It has never been so difficult to recognize when an online shop is not a real online shop. In this article you will learn what it means when a web shop is not a real web shop at all, how you can recognize one and how the whole business behind it works. In this way we help you not to accidentally spend the money online only on junk.
If the Online Shop is not a Real Online Shop at all
The Dropshipping Trend
Many users do not really know the terminology yet. Dropshipping refers to the e-commerce concept of offering products that are sold directly to the end customer by a manufacturer via an e-commerce solution. The e-commerce solution, i.e. the online shop, is only a kind of intermediary platform between the product manufacturer and the end customer.
If a few years ago it was still time-consuming to be able to implement a solid e-commerce solution, today there are mature tools for run-of-the-mill shops that you can use to set up a web shop inexpensively. There are platforms that perfectly support the so-called dropshipping. In short, it works something like this:
A student or a supposedly resourceful businessman installs such a shop. He also installs a dropshipping plugin. Now he can choose from many manufacturers from all over the world from almost all products in the world, which he would like to sell in his shop. He selects his assortment and sends this request to the manufacturer (or manufacturers). They look at where the shop is located, which target group is being addressed and send back a price list for each product. So the student now has his purchase price. This all happens within the plugin and does not involve any effort for the operator.

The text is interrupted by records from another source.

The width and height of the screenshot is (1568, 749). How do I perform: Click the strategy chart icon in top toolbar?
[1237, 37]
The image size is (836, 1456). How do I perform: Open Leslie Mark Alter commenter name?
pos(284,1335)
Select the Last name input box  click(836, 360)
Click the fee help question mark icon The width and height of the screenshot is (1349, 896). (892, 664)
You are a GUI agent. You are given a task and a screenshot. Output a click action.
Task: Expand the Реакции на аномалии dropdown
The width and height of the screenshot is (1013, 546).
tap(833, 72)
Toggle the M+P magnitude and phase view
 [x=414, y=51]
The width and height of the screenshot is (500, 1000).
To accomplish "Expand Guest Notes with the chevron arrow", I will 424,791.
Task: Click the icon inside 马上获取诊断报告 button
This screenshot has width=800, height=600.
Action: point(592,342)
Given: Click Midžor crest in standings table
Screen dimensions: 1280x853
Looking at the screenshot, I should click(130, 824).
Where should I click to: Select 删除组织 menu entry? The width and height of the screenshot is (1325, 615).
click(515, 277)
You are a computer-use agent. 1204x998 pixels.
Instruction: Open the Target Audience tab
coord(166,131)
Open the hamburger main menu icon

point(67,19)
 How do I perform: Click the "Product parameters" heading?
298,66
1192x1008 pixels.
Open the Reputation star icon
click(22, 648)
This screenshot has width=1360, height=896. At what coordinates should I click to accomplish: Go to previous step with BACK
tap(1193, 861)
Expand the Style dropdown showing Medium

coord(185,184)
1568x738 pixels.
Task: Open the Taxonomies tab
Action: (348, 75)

Now he can add any margin and start “his business”. He will never see what he sells. The manufacturers send the goods directly to the end customer using the dropshipping model. So the shop owner doesn't know anything about the quality of his products.
Now the shop still needs a few trust factors so that the end customers shop diligently. According to Google, for example, product ratings also help. These can be conjured up with other shop plugins. It is thus possible to import ratings for products that have nothing to do with your own shop, but are simply product ratings for the corresponding products.
The catch here is the target audience. We all know that with a review on booking.com, for example, it is very important who wrote it. However, the dropshipping shop operator does not care in which language a review was written, because these plugins also offer the translation of this. And what's more, reviews can be bought that are poorly put together in low-wage countries.
So dropshipping means that a supplier offers products that he does not know and advertises them with ratings that may come from some user in the Far East and do not match the quality requirements of the current target group. And dropshipping also means that the shop owner does not need to have any knowledge of his business. He can happily sell items of clothing, for example, even if he doesn't have the slightest idea about fashion, the associated production process, the materials and manufacture.
Content Editing, Multilingualism, Blog Posts: All AI-Supported
Now artificial intelligence (AI) comes into play: with just a few mouse clicks, the shop owner can generate appropriate content (e.g. blog posts), offer the shop in different languages and translate item descriptions. It then seems to the user that a well-known company must be behind it, because otherwise all the effort would not be possible. Well, that's no longer true and AI makes it possible.
Track Down the Evil
It doesn't Come without a Minimum of Effort
If you want to know what's really behind an online shop, then you can't do without minimal effort. Here are a few points that can separate the wheat from the chaff.
Read the Imprint
Be critical and read the imprint. Who is behind the solution? Is it a company or just a name (student, pupil)? What is the legal form of the company? Is there contact information that can actually be used to get in touch with the business? Is it possible to find an excerpt from the commercial register?
In a solid and trustworthy imprint you will find content on the following points, among other things:
- Company address (real, postal address)
- Contact via e-mail and telephone (a number that can also be tested)
- Names of the owners of the company
- Information on the entry of the company in the commercial register
- possibly the excerpt from the commercial register
Critically Question Product Reviews
If an item from a relatively unknown shop has 64 reviews, then that should give you food for thought. Check out the reviews. Is there anything useful there? In particular, also read the bad reviews, because these are mostly real reviews, while the 5-star reviews can be bought in large quantities.
Here is an example of very suspicious reviews that are not meaningful anyway.
Luckily, for legal reasons, some plugins support indicating that a review is from an external source, if so:
Pick up Items on Site
Challenge the shop owner: Can you look at and touch his products anywhere in Switzerland? Make an appointment and do just that. However, do not state in advance which item you want to look at - otherwise the shop owner could determine exactly this item himself. Test whether he has some kind of warehouse and really knows the products.
What We at michelangelo intimo are Doing against this Dropshipping Trend
With the quality brands Zimmerli, HANRO, ISA bodywear and VINZ Silkwear, we sell products that cannot easily be copied and are known worldwide. Nevertheless, we want to sensitize our customers to the topic with this article, for example.
We have structured our imprint as suggested. You will also find our excerpt from the commercial register there.
We don't cheat. We do a lot to ensure that our customers from Switzerland who buy our products write product reviews. But that is an almost hopeless undertaking (who likes to write reviews!). However, we don't buy reviews. We want real opinions from our real customers and not a bought-in opinion, for example from a South Korean.